══ Given data
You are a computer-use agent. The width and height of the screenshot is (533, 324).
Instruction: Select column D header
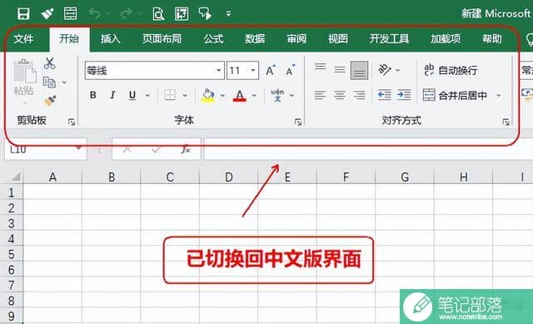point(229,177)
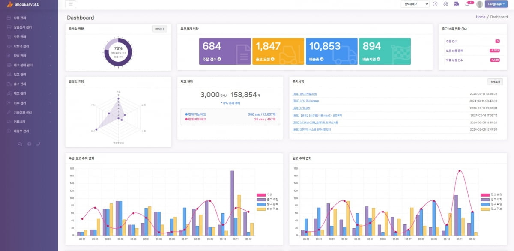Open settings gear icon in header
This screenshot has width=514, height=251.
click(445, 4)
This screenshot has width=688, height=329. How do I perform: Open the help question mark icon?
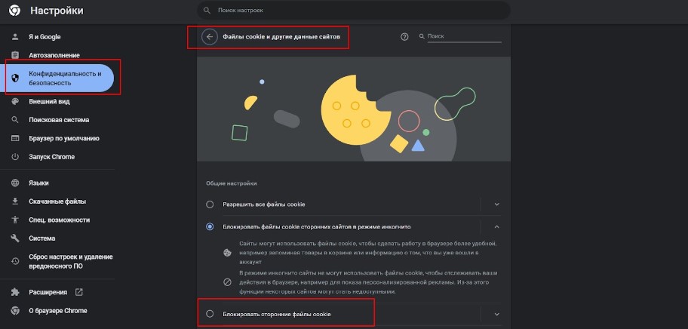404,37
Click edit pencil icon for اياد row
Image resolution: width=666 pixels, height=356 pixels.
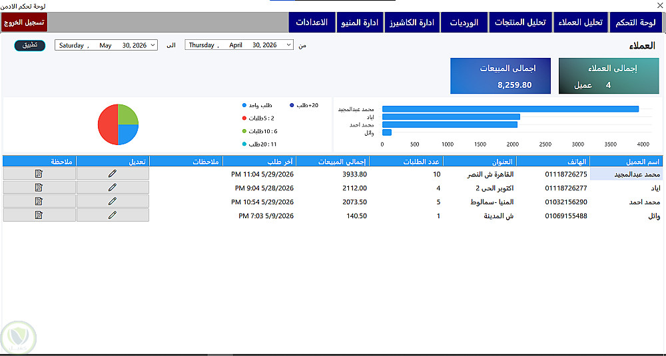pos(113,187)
════
══ Given data
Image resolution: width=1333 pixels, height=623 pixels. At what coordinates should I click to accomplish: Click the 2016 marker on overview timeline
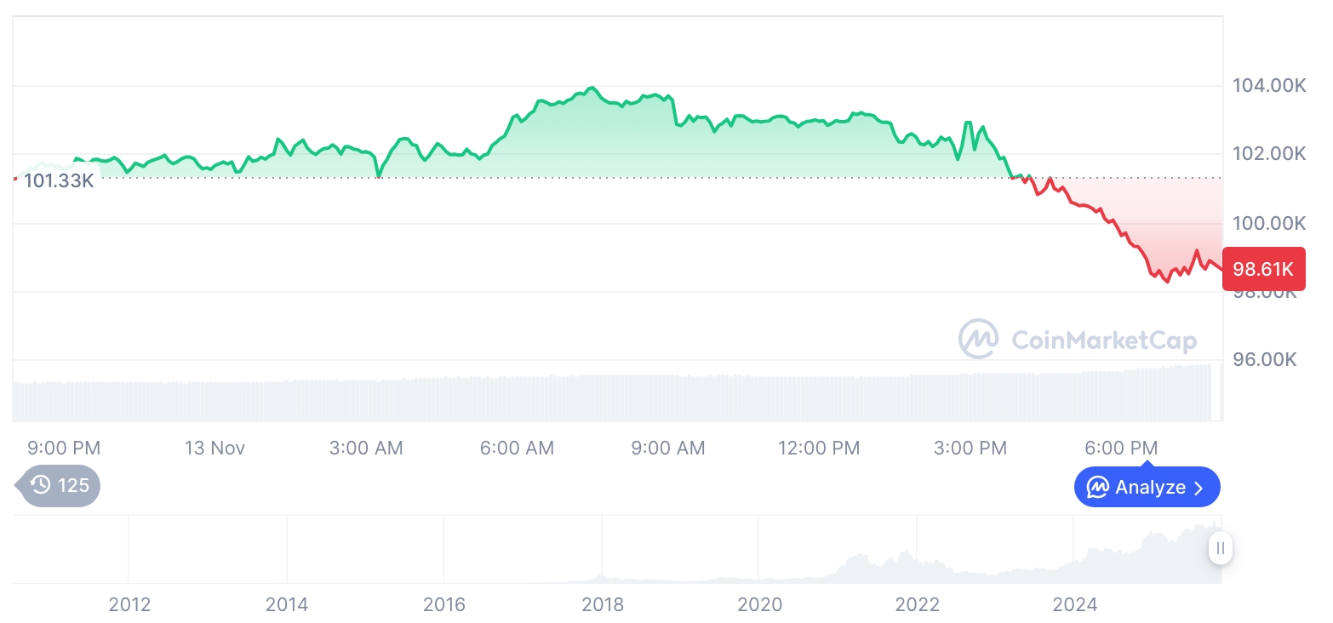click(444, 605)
════
## What is being asked
From the listing above, restate verbatim the lines running from the one with "You are a computer-use" through the one with "Click edit pencil icon for اياد row", inclusive, but not the pictures.

## Output of the exercise
You are a computer-use agent. The width and height of the screenshot is (533, 324).
Instruction: Select column D header
point(229,177)
Open settings gear icon in header
This screenshot has width=514, height=251.
click(445, 4)
This screenshot has width=688, height=329. How do I perform: Open the help question mark icon?
404,37
Click edit pencil icon for اياد row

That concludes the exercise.